Source data:

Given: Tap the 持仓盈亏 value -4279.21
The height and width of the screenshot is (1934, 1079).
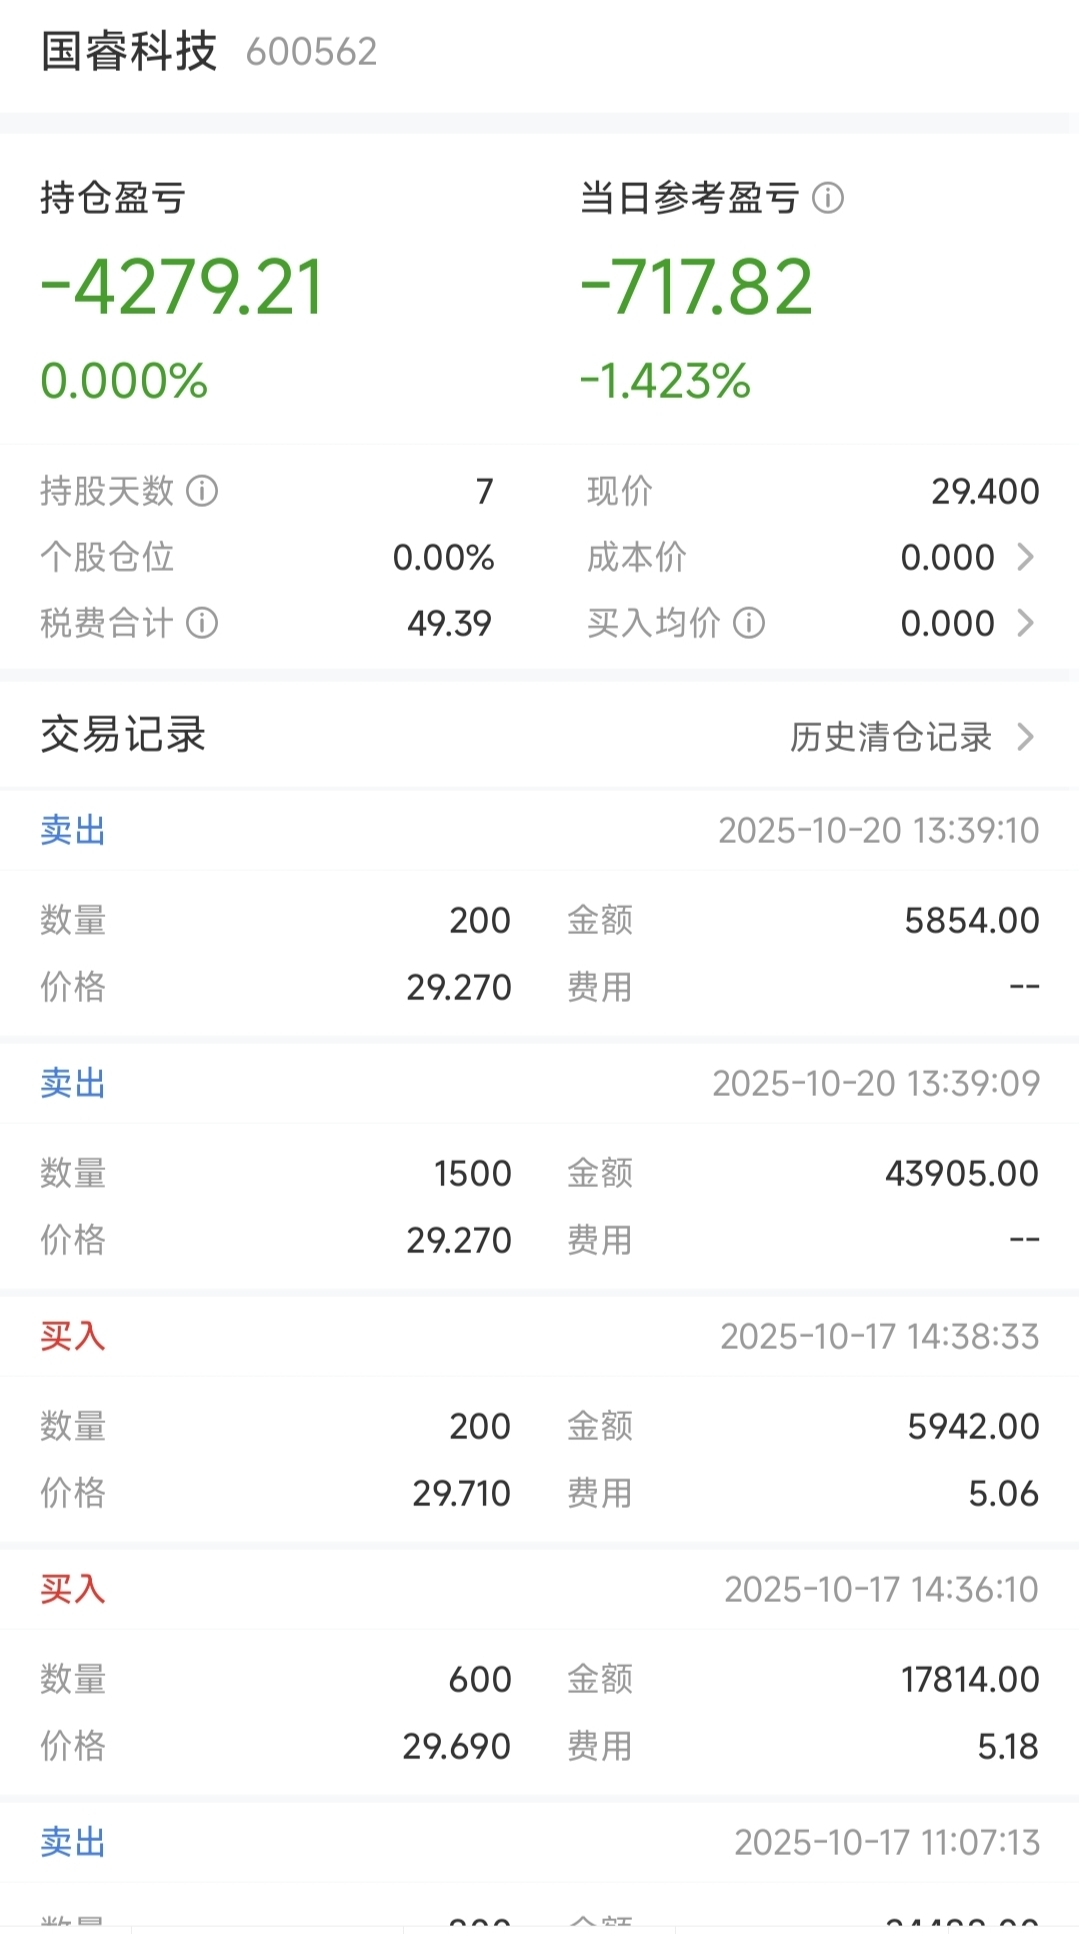Looking at the screenshot, I should click(x=182, y=287).
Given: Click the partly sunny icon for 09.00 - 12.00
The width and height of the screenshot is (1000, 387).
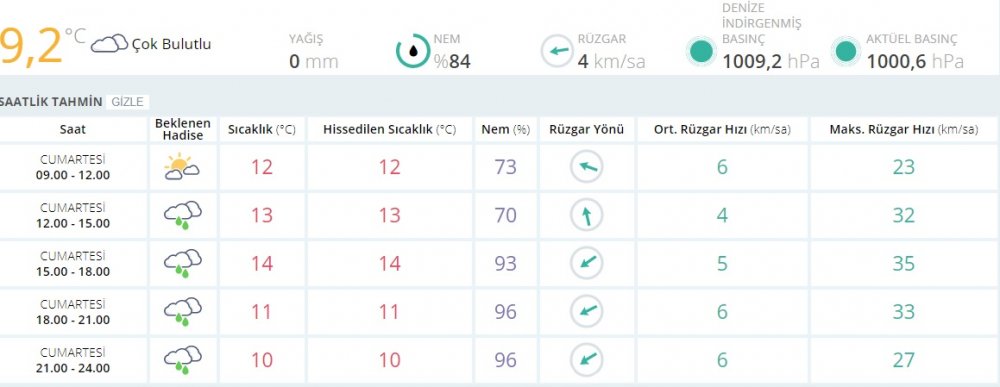Looking at the screenshot, I should [x=182, y=166].
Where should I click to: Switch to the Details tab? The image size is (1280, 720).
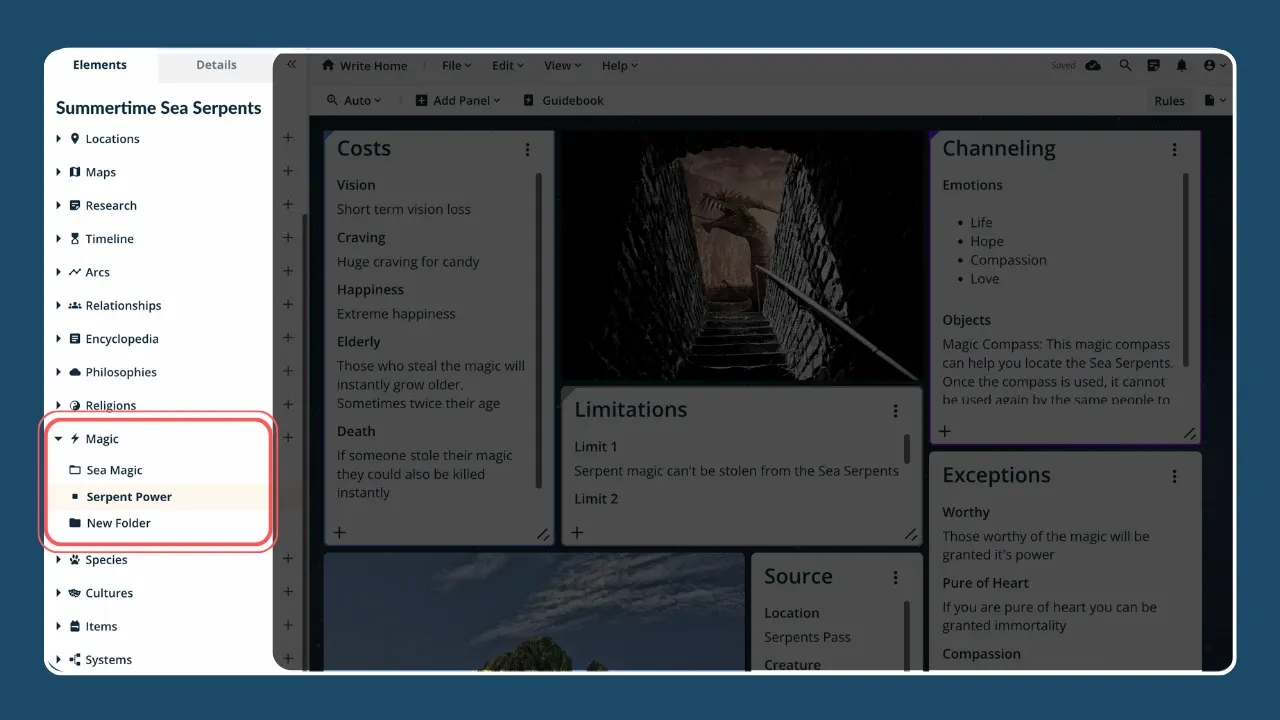coord(215,65)
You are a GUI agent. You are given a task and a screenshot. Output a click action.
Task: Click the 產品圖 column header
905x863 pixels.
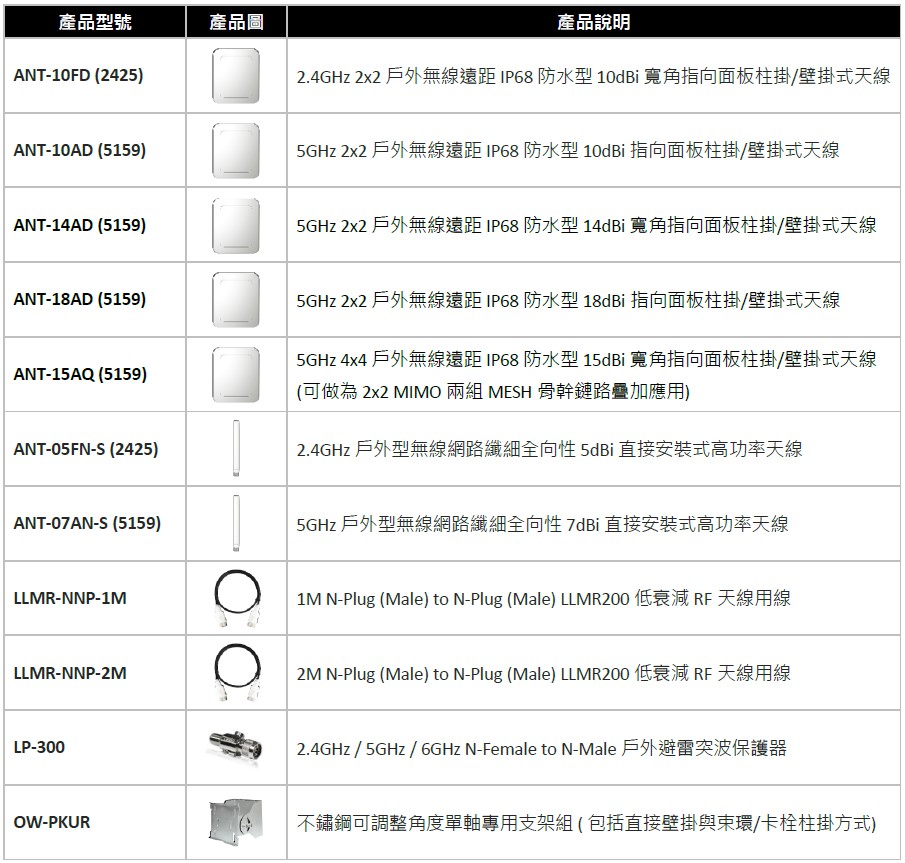(x=236, y=22)
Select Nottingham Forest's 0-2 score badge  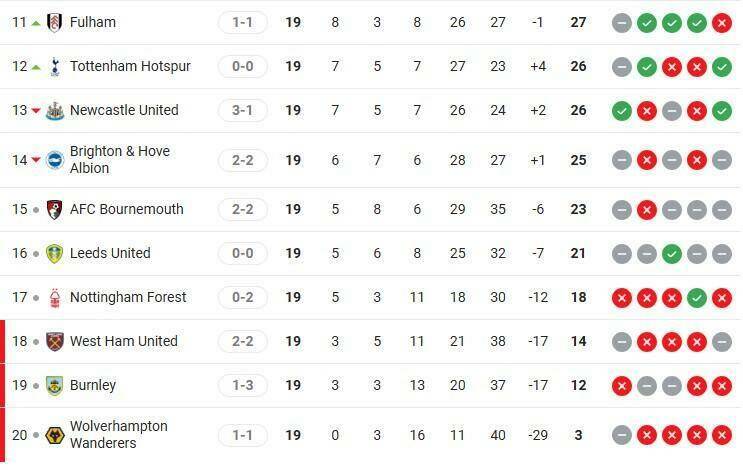242,297
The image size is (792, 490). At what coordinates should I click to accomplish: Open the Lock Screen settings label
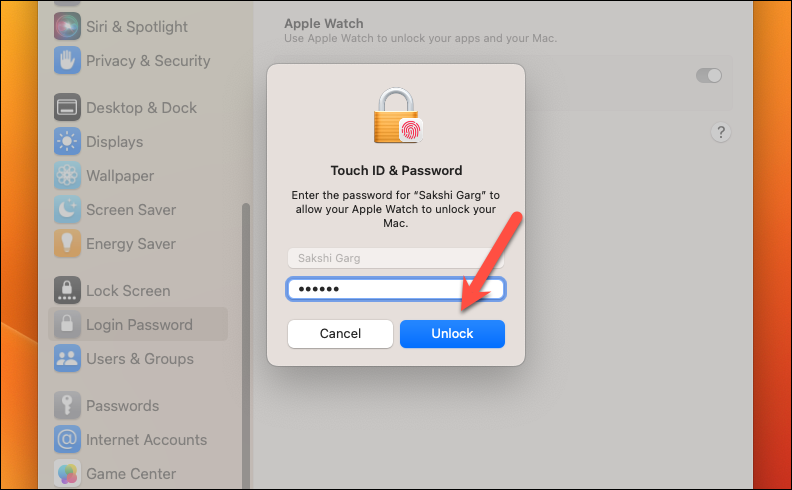coord(128,290)
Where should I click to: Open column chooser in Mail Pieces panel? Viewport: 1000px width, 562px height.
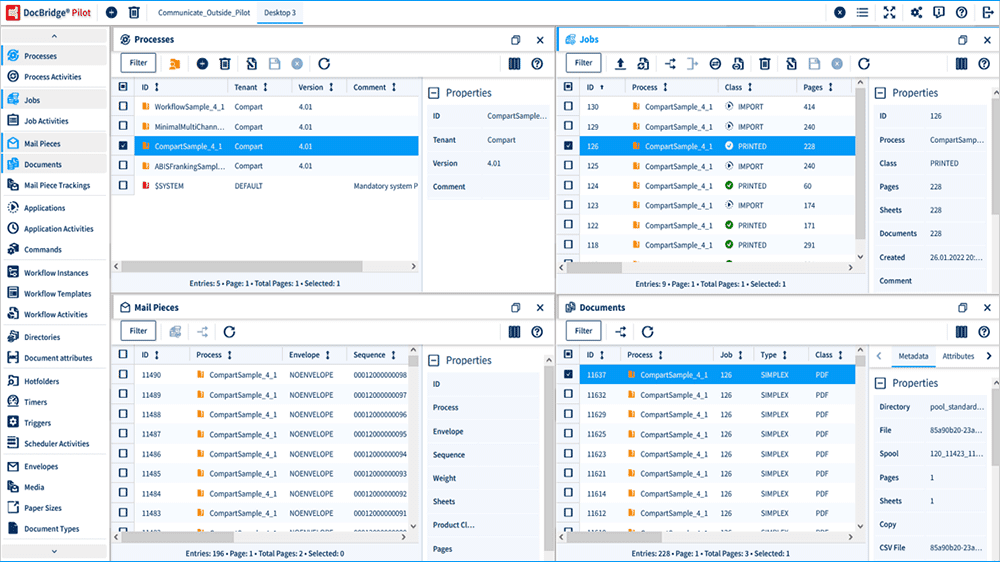click(x=515, y=331)
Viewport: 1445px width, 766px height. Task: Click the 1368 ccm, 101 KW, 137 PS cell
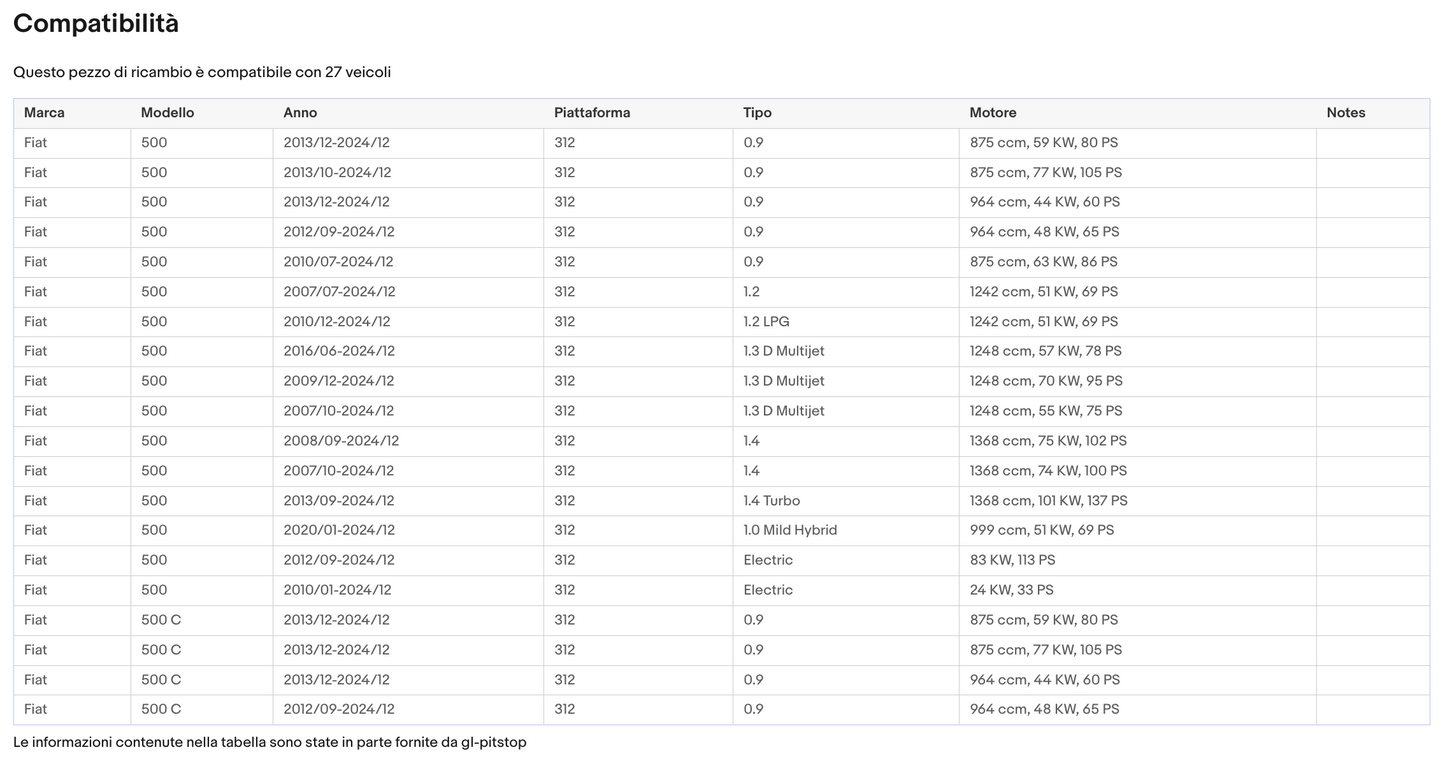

Work instructions:
With all pictures left out, please transcribe exactly the lines from the start of the material through the line with "Task: Click the 產品圖 column header".

Written response:
Given: Tap the 持仓盈亏 value -4279.21
The height and width of the screenshot is (1934, 1079).
Looking at the screenshot, I should click(x=182, y=287).
Given: Click the partly sunny icon for 09.00 - 12.00
The width and height of the screenshot is (1000, 387).
Looking at the screenshot, I should [x=182, y=166].
Where should I click to: Switch to the Details tab? The image size is (1280, 720).
coord(215,65)
You are a GUI agent. You are given a task and a screenshot. Output a click action.
Task: Click the 產品圖 column header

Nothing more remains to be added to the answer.